--- Entries shown Enclosed Below ---
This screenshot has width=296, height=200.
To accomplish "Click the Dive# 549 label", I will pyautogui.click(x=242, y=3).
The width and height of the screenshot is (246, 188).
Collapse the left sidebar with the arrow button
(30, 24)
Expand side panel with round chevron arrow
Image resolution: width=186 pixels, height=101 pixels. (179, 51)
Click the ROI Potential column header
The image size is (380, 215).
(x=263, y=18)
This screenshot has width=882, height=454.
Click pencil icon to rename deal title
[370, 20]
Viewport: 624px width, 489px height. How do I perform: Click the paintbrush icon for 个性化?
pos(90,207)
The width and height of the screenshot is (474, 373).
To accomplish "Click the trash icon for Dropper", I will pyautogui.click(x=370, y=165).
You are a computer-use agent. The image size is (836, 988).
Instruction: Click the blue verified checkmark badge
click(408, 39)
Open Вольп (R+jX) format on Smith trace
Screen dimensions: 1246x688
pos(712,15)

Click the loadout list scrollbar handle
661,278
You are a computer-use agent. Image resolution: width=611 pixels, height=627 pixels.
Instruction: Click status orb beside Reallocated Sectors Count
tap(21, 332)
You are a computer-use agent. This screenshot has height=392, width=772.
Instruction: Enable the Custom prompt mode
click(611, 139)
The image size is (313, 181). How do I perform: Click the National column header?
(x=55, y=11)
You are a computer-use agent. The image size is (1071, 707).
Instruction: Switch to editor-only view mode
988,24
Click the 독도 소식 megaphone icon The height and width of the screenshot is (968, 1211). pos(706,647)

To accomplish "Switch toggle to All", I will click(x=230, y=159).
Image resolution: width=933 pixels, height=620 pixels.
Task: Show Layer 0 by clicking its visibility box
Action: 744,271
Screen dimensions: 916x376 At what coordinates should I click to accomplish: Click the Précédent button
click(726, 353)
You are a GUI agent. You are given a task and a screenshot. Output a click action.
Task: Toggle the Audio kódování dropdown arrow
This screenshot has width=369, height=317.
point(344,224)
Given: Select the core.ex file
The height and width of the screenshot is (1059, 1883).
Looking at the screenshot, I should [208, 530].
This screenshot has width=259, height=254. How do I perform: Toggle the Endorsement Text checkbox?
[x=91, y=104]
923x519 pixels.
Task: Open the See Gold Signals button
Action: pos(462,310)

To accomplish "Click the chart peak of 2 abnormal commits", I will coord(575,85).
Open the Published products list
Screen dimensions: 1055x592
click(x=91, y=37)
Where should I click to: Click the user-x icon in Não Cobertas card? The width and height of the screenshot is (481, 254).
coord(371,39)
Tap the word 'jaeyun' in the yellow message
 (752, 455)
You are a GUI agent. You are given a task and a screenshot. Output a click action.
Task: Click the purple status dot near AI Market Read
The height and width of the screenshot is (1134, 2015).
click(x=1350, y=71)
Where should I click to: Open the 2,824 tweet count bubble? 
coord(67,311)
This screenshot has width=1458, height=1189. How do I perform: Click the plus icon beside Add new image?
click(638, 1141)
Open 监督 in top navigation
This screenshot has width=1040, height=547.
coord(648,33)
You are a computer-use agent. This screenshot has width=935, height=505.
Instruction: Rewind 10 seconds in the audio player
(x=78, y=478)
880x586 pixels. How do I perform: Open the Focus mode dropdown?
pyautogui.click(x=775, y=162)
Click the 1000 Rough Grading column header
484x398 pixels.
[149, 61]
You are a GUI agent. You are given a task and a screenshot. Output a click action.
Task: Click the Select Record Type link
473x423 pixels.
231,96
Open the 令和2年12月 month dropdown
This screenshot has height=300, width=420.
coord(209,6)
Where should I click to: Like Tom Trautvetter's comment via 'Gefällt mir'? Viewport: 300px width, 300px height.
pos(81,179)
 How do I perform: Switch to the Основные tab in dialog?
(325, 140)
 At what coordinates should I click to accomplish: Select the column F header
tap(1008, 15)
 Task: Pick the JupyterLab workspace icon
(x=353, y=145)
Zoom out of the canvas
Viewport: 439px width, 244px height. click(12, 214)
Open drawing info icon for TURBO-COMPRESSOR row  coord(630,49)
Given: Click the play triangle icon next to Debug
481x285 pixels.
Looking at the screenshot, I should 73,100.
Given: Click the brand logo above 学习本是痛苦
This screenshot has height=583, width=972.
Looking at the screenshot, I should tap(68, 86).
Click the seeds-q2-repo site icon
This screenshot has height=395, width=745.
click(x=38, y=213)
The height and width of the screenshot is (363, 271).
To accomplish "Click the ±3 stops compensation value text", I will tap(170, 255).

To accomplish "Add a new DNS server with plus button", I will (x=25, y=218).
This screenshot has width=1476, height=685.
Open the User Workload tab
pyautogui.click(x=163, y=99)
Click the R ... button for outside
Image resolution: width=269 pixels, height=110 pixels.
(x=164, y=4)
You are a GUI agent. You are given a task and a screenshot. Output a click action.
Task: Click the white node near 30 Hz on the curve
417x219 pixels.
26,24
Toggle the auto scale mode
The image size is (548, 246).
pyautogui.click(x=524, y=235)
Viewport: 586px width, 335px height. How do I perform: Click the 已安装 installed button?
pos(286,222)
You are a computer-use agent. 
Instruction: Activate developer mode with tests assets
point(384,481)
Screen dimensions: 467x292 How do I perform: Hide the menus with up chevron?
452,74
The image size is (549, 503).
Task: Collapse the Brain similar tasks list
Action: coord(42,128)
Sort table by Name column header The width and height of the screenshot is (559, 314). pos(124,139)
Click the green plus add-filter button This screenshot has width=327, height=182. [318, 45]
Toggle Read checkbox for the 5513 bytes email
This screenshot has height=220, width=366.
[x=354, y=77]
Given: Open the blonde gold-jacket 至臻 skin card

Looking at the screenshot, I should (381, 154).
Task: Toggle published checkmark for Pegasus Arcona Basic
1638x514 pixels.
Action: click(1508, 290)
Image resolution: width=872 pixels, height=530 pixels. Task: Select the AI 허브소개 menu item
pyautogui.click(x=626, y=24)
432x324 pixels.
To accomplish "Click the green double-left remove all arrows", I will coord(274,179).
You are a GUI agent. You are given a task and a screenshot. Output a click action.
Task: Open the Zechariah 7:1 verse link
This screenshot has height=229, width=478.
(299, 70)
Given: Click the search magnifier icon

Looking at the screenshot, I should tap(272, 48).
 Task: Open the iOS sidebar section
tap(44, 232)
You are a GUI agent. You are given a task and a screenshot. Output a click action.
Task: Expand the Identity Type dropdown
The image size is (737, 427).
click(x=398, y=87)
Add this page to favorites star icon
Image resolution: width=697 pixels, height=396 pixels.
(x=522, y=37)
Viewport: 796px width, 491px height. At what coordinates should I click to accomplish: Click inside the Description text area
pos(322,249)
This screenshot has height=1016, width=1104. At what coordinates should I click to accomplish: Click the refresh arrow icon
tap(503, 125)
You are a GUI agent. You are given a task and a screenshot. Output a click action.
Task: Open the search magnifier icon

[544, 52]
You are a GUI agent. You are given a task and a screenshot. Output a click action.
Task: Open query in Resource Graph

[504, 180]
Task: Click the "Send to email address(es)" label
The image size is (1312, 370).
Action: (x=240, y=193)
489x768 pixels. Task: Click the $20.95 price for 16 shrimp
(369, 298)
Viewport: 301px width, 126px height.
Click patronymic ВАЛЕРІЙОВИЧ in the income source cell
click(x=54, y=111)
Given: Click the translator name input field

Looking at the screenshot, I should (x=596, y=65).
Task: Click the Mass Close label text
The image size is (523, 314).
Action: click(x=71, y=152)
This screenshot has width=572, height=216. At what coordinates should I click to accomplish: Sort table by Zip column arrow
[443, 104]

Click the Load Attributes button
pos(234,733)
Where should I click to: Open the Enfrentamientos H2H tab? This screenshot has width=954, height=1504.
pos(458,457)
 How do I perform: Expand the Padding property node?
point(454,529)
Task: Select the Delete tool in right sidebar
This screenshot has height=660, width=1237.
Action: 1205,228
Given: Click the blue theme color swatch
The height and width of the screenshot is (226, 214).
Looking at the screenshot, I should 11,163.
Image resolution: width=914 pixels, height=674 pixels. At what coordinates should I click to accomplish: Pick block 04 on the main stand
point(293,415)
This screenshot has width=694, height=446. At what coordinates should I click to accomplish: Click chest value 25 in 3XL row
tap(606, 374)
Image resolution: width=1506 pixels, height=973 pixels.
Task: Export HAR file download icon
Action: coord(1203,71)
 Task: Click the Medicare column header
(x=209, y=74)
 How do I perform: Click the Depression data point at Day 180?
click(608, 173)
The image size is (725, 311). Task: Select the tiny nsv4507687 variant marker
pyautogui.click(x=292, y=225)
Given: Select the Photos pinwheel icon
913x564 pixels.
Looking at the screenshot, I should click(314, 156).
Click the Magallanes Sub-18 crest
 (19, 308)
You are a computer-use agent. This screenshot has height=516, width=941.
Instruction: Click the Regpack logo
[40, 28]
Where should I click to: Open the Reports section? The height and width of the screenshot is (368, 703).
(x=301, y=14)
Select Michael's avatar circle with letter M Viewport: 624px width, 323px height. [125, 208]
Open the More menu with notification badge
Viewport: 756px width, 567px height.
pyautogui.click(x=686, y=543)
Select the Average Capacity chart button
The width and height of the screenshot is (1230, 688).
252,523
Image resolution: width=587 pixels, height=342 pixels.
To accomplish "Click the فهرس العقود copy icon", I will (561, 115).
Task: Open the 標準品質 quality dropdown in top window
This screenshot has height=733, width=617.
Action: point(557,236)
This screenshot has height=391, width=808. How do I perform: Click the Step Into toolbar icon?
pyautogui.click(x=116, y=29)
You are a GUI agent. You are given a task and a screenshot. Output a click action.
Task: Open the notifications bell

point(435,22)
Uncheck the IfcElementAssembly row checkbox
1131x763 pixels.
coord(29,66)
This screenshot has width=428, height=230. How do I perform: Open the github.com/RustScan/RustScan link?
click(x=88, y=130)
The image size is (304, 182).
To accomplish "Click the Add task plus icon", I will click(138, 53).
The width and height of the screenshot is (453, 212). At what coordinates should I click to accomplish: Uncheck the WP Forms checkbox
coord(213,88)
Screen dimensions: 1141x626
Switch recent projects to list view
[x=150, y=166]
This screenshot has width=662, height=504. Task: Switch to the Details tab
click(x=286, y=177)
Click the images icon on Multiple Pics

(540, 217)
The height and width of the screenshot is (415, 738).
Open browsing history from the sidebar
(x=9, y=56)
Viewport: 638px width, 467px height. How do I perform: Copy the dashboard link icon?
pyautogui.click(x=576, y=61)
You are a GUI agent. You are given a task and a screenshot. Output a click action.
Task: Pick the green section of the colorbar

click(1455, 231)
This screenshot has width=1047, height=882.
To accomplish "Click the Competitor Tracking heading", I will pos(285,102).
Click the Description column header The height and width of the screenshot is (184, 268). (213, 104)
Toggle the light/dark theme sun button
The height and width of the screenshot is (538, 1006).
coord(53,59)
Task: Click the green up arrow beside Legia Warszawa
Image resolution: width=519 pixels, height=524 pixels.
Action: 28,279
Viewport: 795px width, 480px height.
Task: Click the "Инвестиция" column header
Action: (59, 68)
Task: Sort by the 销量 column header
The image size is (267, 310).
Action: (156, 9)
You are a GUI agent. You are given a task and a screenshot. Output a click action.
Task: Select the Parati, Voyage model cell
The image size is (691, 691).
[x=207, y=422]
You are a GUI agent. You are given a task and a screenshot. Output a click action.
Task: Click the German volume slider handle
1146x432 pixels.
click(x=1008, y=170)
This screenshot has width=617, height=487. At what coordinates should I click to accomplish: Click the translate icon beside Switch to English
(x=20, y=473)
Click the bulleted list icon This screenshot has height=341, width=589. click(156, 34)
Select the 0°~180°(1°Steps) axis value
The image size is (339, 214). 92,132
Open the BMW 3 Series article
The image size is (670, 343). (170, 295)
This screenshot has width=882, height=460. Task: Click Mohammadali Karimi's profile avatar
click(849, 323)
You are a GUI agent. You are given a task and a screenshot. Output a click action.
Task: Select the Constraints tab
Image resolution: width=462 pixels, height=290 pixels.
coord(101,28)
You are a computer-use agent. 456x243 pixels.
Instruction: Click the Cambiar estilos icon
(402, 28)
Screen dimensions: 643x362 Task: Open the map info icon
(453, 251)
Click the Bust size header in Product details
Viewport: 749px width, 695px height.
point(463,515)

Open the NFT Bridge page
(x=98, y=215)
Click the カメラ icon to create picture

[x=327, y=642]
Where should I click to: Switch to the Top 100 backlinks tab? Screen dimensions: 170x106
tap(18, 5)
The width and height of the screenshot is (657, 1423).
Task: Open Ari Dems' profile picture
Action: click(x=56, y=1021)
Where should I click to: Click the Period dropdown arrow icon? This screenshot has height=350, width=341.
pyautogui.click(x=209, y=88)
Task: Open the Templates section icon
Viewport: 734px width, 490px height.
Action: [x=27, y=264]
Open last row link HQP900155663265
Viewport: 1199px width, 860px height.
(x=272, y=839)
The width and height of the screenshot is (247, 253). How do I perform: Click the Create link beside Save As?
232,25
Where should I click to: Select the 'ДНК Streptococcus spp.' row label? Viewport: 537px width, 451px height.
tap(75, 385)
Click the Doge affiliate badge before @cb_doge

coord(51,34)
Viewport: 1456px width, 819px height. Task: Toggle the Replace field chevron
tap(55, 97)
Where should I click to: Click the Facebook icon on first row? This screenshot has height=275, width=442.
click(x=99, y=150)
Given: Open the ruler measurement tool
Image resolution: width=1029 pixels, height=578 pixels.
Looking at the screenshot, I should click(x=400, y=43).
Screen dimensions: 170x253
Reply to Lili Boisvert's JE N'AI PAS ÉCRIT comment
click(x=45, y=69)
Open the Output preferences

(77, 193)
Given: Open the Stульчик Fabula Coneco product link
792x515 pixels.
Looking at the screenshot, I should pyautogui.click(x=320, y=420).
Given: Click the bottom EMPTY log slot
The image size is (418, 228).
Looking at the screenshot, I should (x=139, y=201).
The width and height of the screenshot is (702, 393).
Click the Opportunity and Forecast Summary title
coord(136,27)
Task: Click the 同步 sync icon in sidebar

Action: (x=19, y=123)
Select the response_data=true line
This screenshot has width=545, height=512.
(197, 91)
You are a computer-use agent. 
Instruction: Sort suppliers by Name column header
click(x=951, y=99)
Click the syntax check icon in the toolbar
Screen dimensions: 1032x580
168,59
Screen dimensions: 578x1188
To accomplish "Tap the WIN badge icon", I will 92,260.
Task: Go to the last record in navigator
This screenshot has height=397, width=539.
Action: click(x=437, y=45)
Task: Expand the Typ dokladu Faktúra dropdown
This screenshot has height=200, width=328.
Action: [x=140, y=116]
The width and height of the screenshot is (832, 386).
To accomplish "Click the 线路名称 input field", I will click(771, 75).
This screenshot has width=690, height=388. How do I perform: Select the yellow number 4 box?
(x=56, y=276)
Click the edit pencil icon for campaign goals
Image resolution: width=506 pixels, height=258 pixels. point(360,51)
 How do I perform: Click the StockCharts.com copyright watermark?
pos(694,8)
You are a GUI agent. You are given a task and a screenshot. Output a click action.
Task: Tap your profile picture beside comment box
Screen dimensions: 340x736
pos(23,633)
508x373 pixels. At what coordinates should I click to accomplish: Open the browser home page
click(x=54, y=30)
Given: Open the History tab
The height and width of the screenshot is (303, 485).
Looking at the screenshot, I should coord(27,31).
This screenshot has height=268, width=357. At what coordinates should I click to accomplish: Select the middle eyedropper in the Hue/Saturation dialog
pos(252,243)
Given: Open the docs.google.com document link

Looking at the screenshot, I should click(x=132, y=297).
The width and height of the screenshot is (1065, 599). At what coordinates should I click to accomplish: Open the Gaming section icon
--- End of Enclosed Entries shown ---
• [What you should do] Tally every line of the listing that holds the string "near", then give the number by itself.

• [Response to the exercise] 2